[Record extracts]
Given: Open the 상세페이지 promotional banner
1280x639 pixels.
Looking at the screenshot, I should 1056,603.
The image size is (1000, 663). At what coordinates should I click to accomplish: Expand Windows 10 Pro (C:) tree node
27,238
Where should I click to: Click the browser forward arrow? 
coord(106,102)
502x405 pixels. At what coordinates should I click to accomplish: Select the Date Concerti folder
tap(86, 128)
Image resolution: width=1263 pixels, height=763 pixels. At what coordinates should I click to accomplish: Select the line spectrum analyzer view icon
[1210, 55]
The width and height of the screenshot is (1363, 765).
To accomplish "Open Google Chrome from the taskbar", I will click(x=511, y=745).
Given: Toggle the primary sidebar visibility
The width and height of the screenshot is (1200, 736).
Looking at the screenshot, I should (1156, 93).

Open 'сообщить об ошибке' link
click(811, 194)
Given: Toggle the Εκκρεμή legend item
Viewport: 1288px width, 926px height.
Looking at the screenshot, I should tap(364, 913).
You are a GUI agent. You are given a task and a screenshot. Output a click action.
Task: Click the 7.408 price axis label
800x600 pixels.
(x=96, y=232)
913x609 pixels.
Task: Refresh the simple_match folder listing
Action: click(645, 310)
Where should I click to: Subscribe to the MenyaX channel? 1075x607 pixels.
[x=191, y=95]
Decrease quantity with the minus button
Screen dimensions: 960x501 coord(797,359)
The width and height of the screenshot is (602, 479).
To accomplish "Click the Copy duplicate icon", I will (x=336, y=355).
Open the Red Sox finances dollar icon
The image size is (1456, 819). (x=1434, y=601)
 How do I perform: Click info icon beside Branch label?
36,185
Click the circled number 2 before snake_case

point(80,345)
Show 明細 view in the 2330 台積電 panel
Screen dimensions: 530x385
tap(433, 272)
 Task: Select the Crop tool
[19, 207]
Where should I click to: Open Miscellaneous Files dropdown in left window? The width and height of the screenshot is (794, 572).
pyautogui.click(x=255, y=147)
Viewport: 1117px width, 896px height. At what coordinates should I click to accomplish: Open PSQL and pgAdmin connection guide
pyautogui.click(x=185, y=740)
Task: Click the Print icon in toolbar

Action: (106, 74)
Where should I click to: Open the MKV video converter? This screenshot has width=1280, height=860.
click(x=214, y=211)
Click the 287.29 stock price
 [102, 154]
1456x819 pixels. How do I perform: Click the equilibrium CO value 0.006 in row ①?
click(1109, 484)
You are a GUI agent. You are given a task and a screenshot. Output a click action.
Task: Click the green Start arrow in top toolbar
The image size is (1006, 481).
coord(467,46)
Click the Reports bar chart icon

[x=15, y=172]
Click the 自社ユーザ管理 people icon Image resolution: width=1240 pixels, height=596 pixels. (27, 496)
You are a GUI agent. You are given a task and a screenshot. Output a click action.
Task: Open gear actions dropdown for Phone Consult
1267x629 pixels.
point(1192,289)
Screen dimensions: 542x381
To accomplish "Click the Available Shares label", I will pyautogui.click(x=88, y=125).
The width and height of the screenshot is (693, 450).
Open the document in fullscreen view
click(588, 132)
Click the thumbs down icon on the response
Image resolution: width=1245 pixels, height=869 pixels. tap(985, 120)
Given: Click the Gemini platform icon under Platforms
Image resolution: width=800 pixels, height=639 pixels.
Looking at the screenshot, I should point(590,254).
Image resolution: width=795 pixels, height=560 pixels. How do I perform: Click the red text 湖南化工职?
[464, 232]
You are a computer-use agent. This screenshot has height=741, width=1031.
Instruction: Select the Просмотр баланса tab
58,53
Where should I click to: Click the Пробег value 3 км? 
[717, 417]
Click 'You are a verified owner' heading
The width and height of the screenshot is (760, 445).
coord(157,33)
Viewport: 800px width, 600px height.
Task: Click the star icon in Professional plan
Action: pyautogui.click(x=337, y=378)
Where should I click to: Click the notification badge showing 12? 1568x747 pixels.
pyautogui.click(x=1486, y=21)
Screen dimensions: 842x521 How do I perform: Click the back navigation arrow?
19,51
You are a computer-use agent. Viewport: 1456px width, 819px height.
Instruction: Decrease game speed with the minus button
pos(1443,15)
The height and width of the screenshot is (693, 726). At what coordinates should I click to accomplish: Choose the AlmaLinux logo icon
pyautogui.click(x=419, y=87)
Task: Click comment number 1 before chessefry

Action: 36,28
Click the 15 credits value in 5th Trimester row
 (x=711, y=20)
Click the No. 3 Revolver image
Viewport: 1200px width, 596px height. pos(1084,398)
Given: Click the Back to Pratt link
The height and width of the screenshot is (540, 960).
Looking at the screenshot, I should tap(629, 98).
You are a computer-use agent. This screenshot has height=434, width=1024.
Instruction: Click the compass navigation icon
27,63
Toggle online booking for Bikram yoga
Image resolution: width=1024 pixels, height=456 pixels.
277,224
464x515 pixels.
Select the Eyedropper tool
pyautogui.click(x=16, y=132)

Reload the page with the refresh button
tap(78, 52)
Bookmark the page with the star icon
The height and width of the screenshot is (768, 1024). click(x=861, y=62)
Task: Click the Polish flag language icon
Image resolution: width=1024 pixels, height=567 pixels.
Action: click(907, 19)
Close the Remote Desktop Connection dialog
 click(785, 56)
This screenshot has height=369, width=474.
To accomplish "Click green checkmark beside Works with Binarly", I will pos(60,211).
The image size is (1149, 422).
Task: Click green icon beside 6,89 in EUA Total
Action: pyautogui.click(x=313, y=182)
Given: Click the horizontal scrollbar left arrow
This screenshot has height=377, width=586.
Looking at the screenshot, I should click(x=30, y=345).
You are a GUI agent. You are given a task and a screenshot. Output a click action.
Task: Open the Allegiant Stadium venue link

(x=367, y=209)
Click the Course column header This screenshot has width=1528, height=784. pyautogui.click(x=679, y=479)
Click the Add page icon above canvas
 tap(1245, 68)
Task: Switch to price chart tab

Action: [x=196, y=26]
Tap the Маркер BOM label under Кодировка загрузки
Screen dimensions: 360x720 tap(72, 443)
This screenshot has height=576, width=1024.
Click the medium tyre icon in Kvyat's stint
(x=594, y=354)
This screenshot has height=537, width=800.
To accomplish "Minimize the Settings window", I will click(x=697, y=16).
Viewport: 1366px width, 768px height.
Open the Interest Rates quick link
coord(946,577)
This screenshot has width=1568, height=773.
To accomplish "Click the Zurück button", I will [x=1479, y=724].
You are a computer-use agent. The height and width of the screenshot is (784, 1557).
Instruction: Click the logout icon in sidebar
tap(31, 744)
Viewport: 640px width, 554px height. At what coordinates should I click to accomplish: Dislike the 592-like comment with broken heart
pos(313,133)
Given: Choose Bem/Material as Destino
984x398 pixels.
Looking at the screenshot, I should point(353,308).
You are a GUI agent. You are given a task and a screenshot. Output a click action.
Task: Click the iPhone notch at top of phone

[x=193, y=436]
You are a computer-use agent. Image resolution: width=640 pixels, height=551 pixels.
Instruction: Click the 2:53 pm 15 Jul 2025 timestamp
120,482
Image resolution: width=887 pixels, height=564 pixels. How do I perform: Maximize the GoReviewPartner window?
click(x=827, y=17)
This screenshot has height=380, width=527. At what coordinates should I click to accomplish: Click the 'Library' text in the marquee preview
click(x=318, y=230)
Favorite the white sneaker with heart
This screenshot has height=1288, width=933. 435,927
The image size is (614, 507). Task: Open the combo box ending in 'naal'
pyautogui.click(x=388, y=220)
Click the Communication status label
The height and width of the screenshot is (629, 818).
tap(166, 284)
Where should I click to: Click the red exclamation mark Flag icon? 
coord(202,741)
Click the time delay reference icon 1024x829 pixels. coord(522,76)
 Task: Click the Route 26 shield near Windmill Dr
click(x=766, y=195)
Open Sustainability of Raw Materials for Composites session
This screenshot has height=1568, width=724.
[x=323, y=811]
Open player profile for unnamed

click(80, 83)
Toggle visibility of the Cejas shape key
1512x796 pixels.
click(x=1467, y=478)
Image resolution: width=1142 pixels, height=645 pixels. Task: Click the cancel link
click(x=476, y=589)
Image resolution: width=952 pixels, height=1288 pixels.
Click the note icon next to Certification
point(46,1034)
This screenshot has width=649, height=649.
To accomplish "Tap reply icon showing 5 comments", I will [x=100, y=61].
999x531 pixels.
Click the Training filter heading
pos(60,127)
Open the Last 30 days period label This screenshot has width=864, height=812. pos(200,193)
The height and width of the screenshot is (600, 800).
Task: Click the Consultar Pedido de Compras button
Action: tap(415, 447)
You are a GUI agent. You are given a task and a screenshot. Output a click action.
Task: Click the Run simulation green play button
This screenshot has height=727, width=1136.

[Assignment] Respond with nothing but the number of lines in the data above that include the word "computer".

[Answer space] 5